## INSTRUCTIONS FOR THE TASK
Reproduce the data below verbatim, from the line containing "This screenshot has width=1511, height=812." through the line containing "Action: 215,104", inclusive of both.

START

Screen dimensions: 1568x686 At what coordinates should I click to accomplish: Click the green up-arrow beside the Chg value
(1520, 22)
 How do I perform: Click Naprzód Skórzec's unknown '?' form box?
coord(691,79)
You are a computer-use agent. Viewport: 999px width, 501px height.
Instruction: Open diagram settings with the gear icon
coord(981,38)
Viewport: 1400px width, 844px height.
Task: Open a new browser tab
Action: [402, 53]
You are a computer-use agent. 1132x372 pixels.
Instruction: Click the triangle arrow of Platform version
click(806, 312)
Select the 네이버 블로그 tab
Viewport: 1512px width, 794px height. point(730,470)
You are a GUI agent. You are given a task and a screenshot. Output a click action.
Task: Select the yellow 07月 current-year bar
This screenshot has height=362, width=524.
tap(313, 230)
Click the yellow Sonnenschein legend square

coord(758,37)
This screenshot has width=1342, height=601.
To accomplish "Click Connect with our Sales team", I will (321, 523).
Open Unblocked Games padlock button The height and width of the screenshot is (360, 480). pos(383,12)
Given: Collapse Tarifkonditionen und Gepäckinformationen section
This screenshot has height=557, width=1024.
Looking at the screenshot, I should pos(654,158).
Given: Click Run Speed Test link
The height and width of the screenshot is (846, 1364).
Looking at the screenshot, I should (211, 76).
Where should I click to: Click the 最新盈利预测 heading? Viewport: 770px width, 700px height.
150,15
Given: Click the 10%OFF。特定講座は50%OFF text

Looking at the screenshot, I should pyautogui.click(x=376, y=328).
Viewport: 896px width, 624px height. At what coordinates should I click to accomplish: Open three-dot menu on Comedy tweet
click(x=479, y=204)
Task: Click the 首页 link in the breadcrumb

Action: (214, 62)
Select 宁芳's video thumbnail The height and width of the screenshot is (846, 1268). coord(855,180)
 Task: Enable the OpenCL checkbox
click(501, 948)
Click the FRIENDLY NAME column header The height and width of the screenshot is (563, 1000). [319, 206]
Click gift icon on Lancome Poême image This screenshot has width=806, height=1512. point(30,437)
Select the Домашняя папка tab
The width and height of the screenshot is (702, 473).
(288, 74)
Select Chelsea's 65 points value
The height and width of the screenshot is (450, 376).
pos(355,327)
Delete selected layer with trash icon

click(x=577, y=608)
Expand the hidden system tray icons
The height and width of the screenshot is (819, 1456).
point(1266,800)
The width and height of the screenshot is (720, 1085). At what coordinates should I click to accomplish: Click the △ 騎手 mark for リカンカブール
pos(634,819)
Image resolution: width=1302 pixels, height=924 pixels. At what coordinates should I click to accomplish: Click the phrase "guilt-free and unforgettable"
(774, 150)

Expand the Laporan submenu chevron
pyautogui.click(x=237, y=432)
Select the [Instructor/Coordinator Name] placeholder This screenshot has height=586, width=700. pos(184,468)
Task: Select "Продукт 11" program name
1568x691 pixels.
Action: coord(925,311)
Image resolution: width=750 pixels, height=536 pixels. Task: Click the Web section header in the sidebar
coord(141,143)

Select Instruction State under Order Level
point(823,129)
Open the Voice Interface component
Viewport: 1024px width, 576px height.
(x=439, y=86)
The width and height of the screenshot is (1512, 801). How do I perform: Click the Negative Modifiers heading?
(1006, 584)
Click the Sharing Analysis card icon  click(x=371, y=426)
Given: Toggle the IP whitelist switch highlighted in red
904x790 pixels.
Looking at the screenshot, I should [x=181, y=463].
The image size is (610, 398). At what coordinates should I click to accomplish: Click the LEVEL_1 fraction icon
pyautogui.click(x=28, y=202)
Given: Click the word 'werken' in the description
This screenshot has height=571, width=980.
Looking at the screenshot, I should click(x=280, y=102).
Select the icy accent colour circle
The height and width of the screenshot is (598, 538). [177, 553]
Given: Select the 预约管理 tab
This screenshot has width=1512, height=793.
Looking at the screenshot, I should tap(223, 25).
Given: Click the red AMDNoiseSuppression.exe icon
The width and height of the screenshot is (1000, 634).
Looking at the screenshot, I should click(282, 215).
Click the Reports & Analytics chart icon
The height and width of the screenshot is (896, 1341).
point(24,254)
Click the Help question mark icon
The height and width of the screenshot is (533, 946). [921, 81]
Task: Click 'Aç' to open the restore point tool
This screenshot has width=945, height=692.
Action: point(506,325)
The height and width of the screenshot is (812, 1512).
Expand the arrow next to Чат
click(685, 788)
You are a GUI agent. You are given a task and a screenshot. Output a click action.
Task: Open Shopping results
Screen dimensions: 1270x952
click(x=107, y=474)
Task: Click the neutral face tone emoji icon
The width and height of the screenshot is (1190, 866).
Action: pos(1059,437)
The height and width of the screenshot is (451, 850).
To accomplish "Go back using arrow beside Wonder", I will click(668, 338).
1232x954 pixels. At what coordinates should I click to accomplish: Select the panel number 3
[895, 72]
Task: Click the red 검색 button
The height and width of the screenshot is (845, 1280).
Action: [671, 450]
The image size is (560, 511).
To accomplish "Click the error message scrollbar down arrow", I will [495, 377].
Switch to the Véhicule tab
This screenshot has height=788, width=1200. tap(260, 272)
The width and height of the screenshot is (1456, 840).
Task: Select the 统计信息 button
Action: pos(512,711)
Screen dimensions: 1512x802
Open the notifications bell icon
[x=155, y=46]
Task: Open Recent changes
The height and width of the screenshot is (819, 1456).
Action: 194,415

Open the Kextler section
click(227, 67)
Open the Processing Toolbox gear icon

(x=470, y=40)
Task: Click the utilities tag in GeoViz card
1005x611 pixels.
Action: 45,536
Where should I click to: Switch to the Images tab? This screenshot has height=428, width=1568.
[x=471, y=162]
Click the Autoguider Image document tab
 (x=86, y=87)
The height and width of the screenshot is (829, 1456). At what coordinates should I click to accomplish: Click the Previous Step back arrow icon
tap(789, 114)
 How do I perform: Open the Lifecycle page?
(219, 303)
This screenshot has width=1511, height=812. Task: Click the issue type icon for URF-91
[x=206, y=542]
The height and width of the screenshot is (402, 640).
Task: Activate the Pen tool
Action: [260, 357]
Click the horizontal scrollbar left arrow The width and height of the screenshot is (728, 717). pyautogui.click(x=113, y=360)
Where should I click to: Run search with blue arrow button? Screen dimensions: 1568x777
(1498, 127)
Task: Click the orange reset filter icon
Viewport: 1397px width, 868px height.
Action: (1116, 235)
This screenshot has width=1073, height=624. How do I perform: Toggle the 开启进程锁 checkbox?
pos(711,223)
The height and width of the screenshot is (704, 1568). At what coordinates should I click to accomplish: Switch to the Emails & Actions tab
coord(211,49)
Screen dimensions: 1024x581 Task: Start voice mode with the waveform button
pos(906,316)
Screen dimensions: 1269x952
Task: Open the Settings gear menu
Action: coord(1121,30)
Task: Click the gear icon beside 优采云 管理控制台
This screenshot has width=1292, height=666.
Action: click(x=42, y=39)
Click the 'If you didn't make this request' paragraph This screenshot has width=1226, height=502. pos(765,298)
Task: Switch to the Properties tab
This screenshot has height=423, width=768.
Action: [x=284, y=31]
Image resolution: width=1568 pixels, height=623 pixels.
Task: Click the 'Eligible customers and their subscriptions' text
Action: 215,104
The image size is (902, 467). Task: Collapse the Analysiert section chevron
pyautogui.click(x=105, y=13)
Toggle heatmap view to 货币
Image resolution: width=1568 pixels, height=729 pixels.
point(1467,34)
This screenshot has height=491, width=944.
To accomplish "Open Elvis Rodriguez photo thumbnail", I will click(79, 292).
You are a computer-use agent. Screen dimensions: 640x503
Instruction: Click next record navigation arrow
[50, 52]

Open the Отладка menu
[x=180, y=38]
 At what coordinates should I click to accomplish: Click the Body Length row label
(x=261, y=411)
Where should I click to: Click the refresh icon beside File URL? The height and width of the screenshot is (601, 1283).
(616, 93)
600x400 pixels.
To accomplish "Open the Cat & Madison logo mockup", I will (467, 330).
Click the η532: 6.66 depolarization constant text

END

## SOLUTION
This screenshot has width=1511, height=812. Task: Click the issue type icon for URF-91
[x=206, y=542]
The height and width of the screenshot is (402, 640).
Task: Activate the Pen tool
Action: [260, 357]
Click the horizontal scrollbar left arrow The width and height of the screenshot is (728, 717). pyautogui.click(x=113, y=360)
Where should I click to: Run search with blue arrow button? Screen dimensions: 1568x777
(1498, 127)
Task: Click the orange reset filter icon
Viewport: 1397px width, 868px height.
Action: (1116, 235)
This screenshot has width=1073, height=624. How do I perform: Toggle the 开启进程锁 checkbox?
pos(711,223)
The height and width of the screenshot is (704, 1568). At what coordinates should I click to accomplish: Switch to the Emails & Actions tab
coord(211,49)
Screen dimensions: 1024x581 Task: Start voice mode with the waveform button
pos(906,316)
Screen dimensions: 1269x952
Task: Open the Settings gear menu
Action: coord(1121,30)
Task: Click the gear icon beside 优采云 管理控制台
This screenshot has width=1292, height=666.
Action: click(x=42, y=39)
Click the 'If you didn't make this request' paragraph This screenshot has width=1226, height=502. pos(765,298)
Task: Switch to the Properties tab
This screenshot has height=423, width=768.
Action: [x=284, y=31]
Image resolution: width=1568 pixels, height=623 pixels.
Task: Click the 'Eligible customers and their subscriptions' text
Action: 215,104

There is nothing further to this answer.